**Texto da página**
----

Por Tânia Maria de Sousa Cardoso
A chamada literatura popular vem sendo cada vez mais estudada no âmbito acadêmico. Testemunha disso é o número de obras versando sobre o tema que a cada ano é lançado no mercado editorial. Da mesma forma, também a quantidade sempre crescente de trabalhos em torno da temática nos congressos literários e lingüísticos confirma a afirmação de que a literatura popular tornou-se um promissor objeto de estudo científico.
Muitas universidades, seguindo essa tendência de crescimento do interesse pela literatura popular, vêm criando linhas de pesquisa voltadas para a reflexão, discussão e equacionamento de questões relacionadas com o tema. Com isso, autores e obras até pouco tempo marginalizados pelas instituições de ensino superior, convertem-se em alvo da perquirição científica. É bem este o caso de Patativa do Assaré, cuja morte recente somente acirrou o interesse dos pesquisadores por conhecer a genialidade de um autor que em nada deixou a dever a muitos dos nomes já consagrados no meio acadêmico.
É nessa perspectiva que situamos o caso da literatura de cordel, uma modalidade narrativa até pouco tempo definida apenas a partir de marcas gerais, e em geral desabonadoras, como a má qualidade da impressão, o pouco caso com a "correção" lingüística, a presença marcante da oralidade, o fato de ser tradicionalmente vendida em feiras e o tipo de consumidor, em geral pessoas de baixo nível escolar, cuja linha de interesses estabelece a temática característica dos folhetos - casos, em geral jocosos que beiram, não raro, o escatológico.
A mudança no que tange à recepção do cordel é ressaltada pelo professor Joseph Luyten em sua apresentação à seleção de poemas de Rodolfo Coelho Cavalcante (2000, p. 05), incluída no projeto denominado de Biblioteca do Cordel, da editora Hedra:
A literatura popular em verso passou por diversas fases de incompreensão e vicissitudes no passado. Ao contrário de outros países, como o México e a Argentina, onde esse tipo de produção literária é normalmente aceita e incluída nos estudos oficiais de literatura - por isso poemas como "La Cucaracha" são cantados no mundo inteiro e o herói do cordel argentino, Martin Fierro, se tornou símbolo da nacionalidade platina -, as vertentes brasileiras passaram por um longo período de desconhecimento e desprezo, devido a problemas históricos locais, como a introdução tardia da imprensa no Brasil (o último país das Américas a dispor de uma imprensa), e a excessiva imitação de modelos estrangeiros pela intelectualidade.

----

**Dados**
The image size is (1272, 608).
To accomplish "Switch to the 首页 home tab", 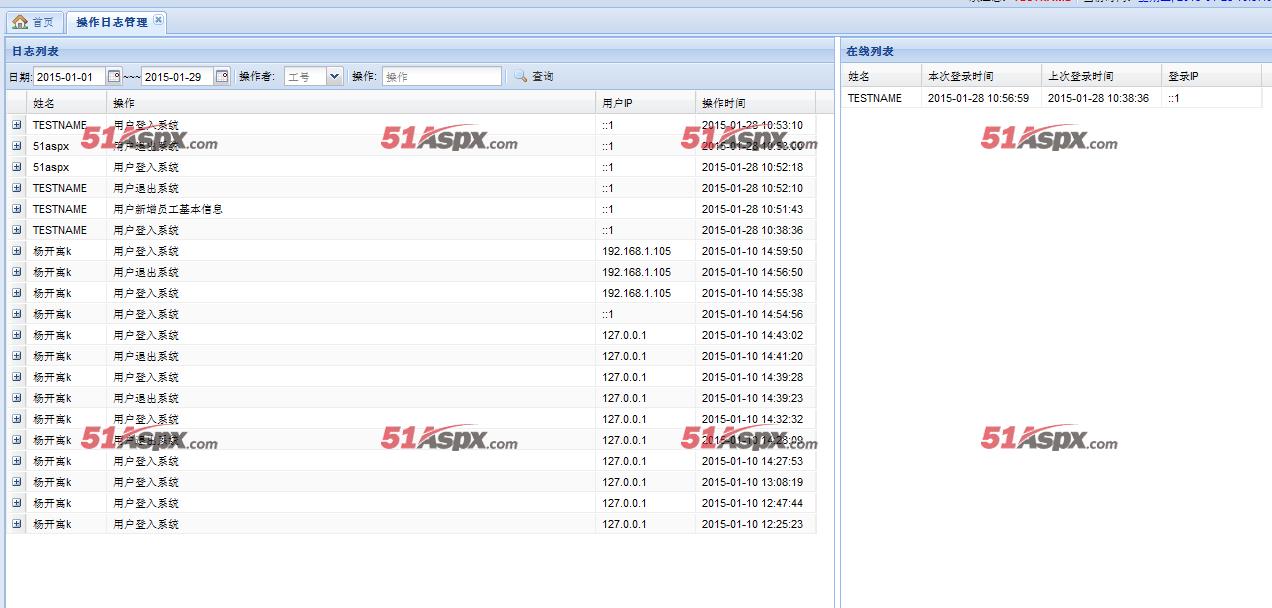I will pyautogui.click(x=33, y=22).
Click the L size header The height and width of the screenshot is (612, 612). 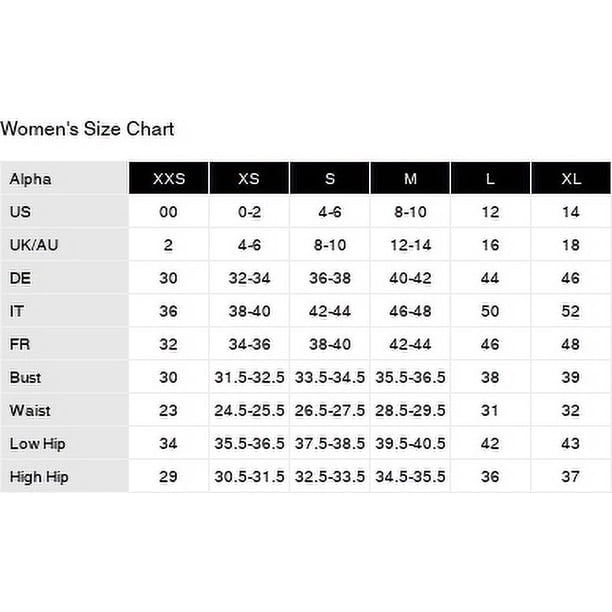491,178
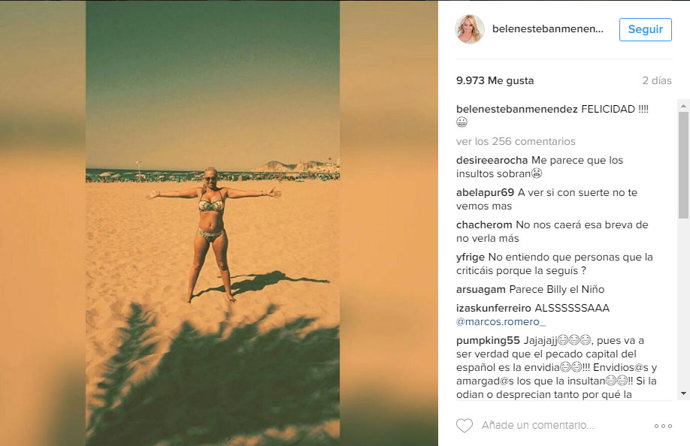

----

**Tarefa 1**
Transcreva sem alterações o trecho do texto sobre literatura popular que se inicia nas palavras que contêm "É nessa perspectiva" e termina em "raro, o escatológico.".
**Tarefa 2**
Redija a continuação do texto sobre literatura popular a partir do ponto em que ele termina.

**Resposta 1**
É nessa perspectiva que situamos o caso da literatura de cordel, uma modalidade narrativa até pouco tempo definida apenas a partir de marcas gerais, e em geral desabonadoras, como a má qualidade da impressão, o pouco caso com a "correção" lingüística, a presença marcante da oralidade, o fato de ser tradicionalmente vendida em feiras e o tipo de consumidor, em geral pessoas de baixo nível escolar, cuja linha de interesses estabelece a temática característica dos folhetos - casos, em geral jocosos que beiram, não raro, o escatológico.

**Resposta 2**
A "descoberta" do cordel pelo meio acadêmico, julgamos, decorre da percepção dos intelectuais acerca da força que essa modalidade literária detém na representação do imaginário de nosso povo, cristalizando sua maneira de pensar e de reagir ante os fenômenos sociais.
Dessa forma, trata-se o cordel de uma literatura viva, intimamente ligada com a cosmovisão popular, do que decorre sua condição de chave para o entendimento da própria identidade nacional: mais do que narrar histórias, os cordelistas deixam pistas para o mapeamento da "alma" de nosso povo, aqui entendida como a "entidade a que se atribuem, por necessidade de um princípio de unificação, as características essenciais à vida (do nível orgânico às manifestações mais diferenciadas da sensibilidade) e ao pensamento" (Ferreira, 1986, p. 88).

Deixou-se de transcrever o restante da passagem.